Sharing the recipe from the Great British Bake Off star’s Cook and Share series, the BBC said: “Based on a classic creamy chicken dish, Tuscan chicken is one of Mary Berry’s favourites when she needs an easy supper. It’s lovely served with potatoes, rice or pasta. It’s very similar to ‘Marry me chicken’, but uses sun-blushed tomatoes, rather than sun-dried.”

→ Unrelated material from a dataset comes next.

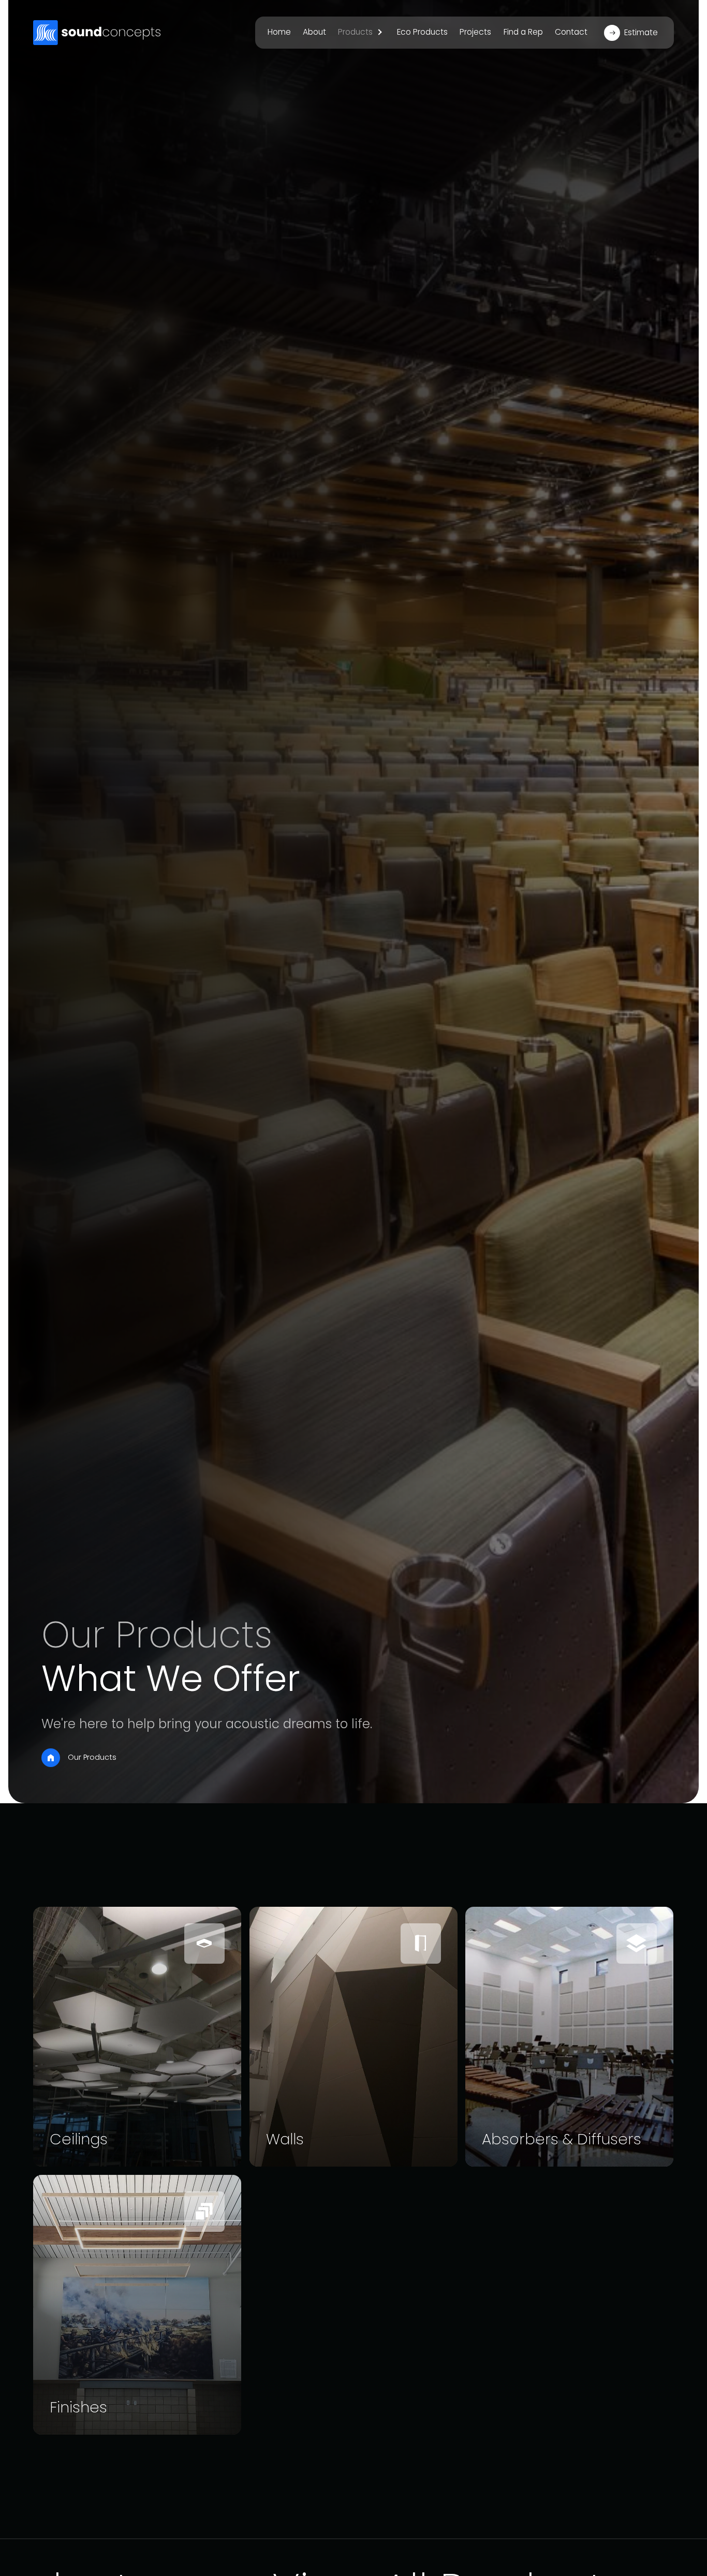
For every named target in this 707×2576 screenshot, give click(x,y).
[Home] (50, 1757)
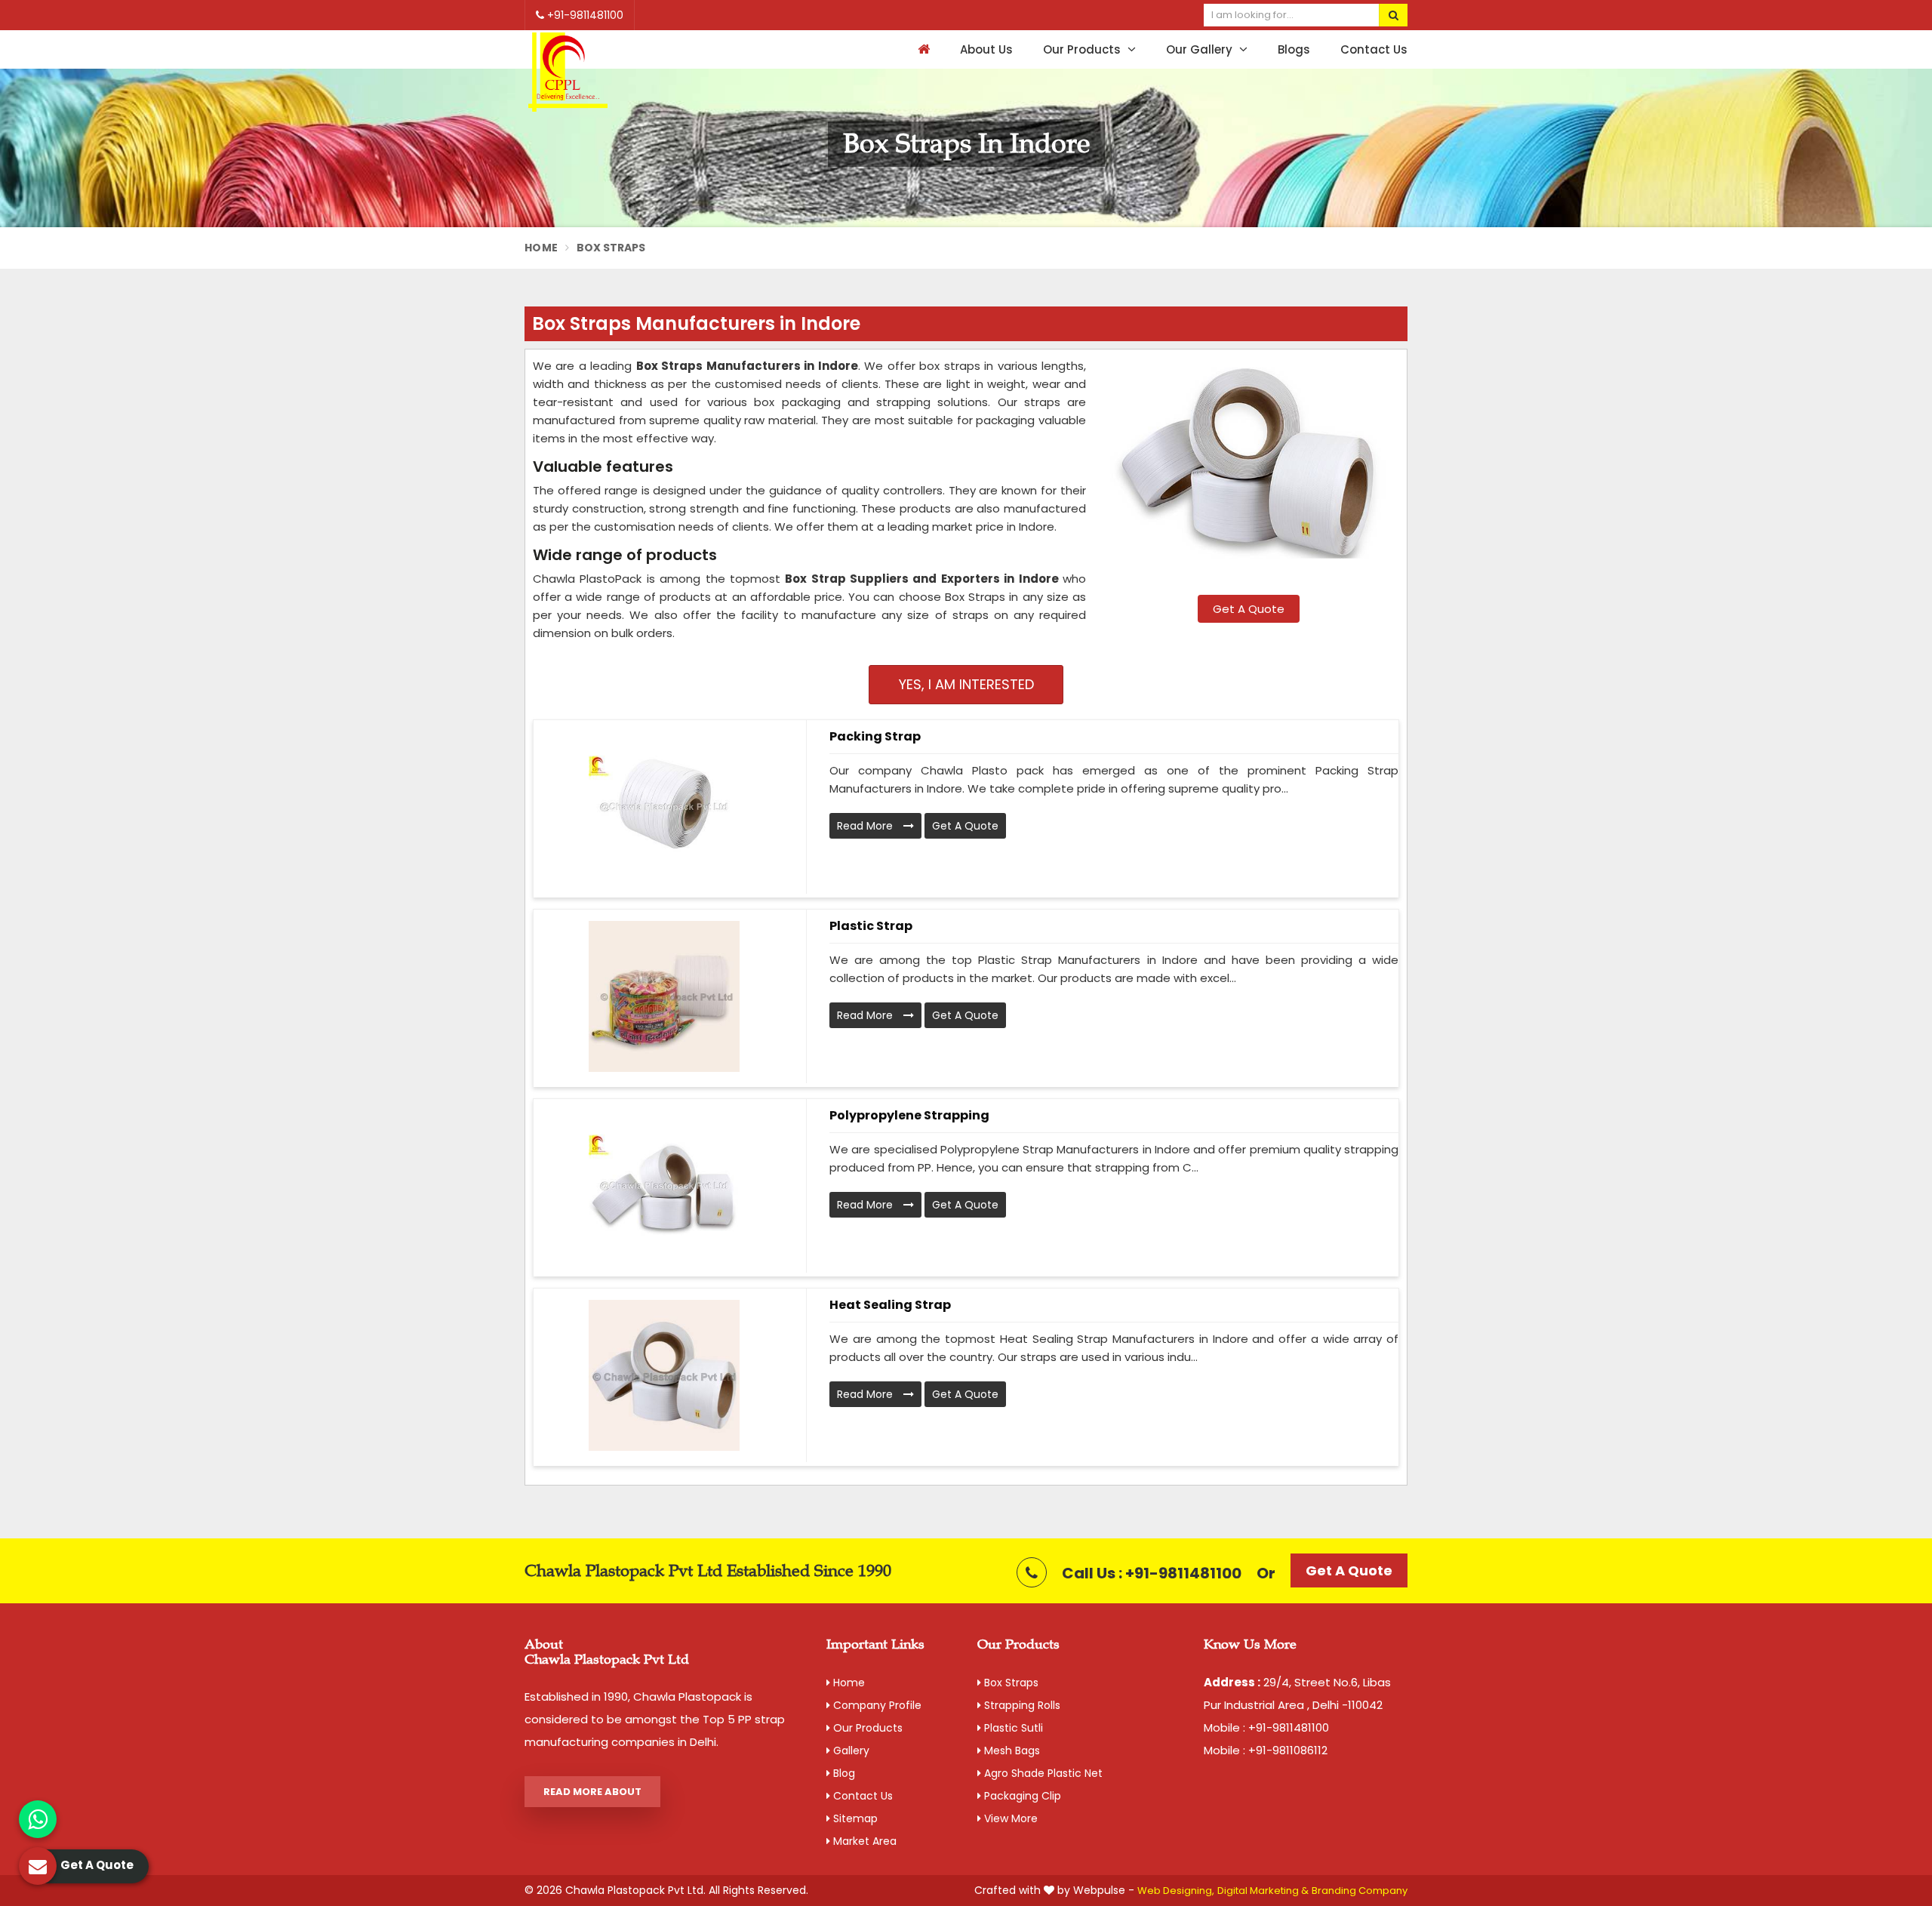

How to make Mary Berry’s Tuscan chicken recipe
Ingredients
- Six large skinless chicken thighs, bone in
- Two tbsp plain flour
- Two tsp paprika
- Two tbsp olive or sunflower oil
- One large onion, finely chopped
- One large red pepper, deseeded and finely chopped
- Two garlic cloves, crushed
- Two tsp tomato purée
- 30g/1oz sun-blushed tomatoes, chopped
- 150ml/¼ pint white wine
- 150ml/¼ pint chicken stock
- 150ml/¼ pint pouring double cream
- 150g/5½oz baby spinach
- 55g Parmesan, grated
- Salt and freshly ground black pepper
Method
Put the chicken pieces into a mixing bowl. Sprinkle over the flour and paprika, then generously season with salt and freshly ground black pepper. Mix thoroughly to ensure the chicken is evenly coated.
Warm the oil in a large, deep frying pan set over a high heat. Once hot, add the chicken and cook for three to four minutes on each side, or until a golden, crisp crust has formed. Remove the chicken from the pan and set it aside.
Without cleaning the pan, add the sliced onion and pepper. Sauté over medium heat for four to five minutes until softened, adding a little more oil if the pan seems dry. Stir in the garlic and cook for a further 30 seconds.
Incorporate the tomato purée, chopped tomatoes, wine, and stock into the pan. Bring the mixture up to a boil, then return the chicken to the pan along with any juices that may have collected. Cover with a lid, lower the heat, and leave to simmer gently for approximately 30 minutes, or until the chicken is tender and cooked through.
Pour in the cream and add the spinach, stirring until the leaves are wilted. Take the pan off the heat, scatter over the grated Parmesan, and serve immediately while hot.